Deutschland hat einen neuen Kampfbegriff: die Gierflation. Gemeint ist, dass die Teuerungsrate in deutlichem Maße auf die Profitorientierung von Unternehmen zurückzuführen ist – sie schwimmen nicht nur im Inflationsstrom mit, sondern heben die Preise stärker an, als es zum Ausgleich höherer Kosten nötig wäre. Studien stützen die These von Gewinnmitnahmen in Verbindung mit einem ungenügenden Wettbewerb.

 

Selbst die Europäische Zentralbank (EZB) sorgt sich: „Die Wirkung der Gewinne auf den inländischen Preisdruck sind außergewöhnlich hoch.“ Als Treiber der Entwicklung gelten etwa die Nahrungsmittelhersteller.
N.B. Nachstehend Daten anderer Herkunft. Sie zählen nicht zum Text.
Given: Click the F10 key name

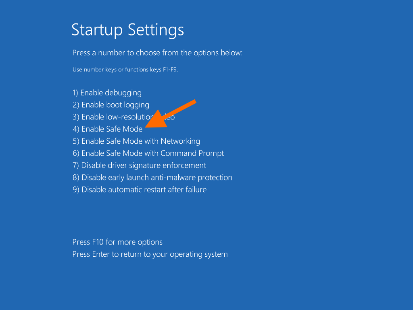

„Inflation genutzt, um Kunden in die Tasche zu greifen“

LBBW-Chefvolkswirt Moritz Kraemer meint: „Unternehmen, aber auch der Handel haben die Inflation genutzt, um ihren Kunden tiefer in die Tasche zu greifen.“ Wenn rundherum alles teurer werde, falle es Konsumenten schwerer zu beurteilen, welche Preiserhöhungen unverhältnismäßig seien. Weil kaputte Lieferketten den Wettbewerb zwischen Anbietern im Vorjahr reduziert hätten, sei die Preissetzungsmacht gewachsen. „Dies erklärt, weshalb etwa die Dax-Unternehmen in ihrer Gesamtheit trotz Krieg und Inflation Umsatz und Gewinne gesteigert haben.“

In der Folge hält sich die Inflation hartnäckig, obwohl die weltweiten Energiepreise wieder auf Vorkrisenniveau angelangt sind. Deshalb und wegen des steigenden Lohndrucks durch hohe Tarifabschlüsse hat die EZB ihren Leitzins vorige Woche um weitere 25 Basispunkte angehoben – wie zuvor schon die US-Notenbank Fed. Es waren die erwarteten kleinen Schritte. Während die Amerikaner vermutlich erst mal eine Zinserhöhungspause einlegen, hält sich die EZB die Option offen, noch einmal nachzulegen.

Sommerflaute könnte früher einsetzen

Die Beschlüsse wirken wohl in die neue Woche hinein. In den USA stiften zudem Konjunkturrisiken, kriselnde Banken und der Streit über die staatliche Schuldenobergrenze Unruhe. Dem können sich Europas Märkte kaum entziehen. Nach einer gut sieben Monate währenden Börsenrallye „dürfte die Wahrscheinlichkeit, dass die Sommerflaute dieses Jahr früher einsetzt als sonst, erhöht sein“, ahnen die LBBW-Analysten.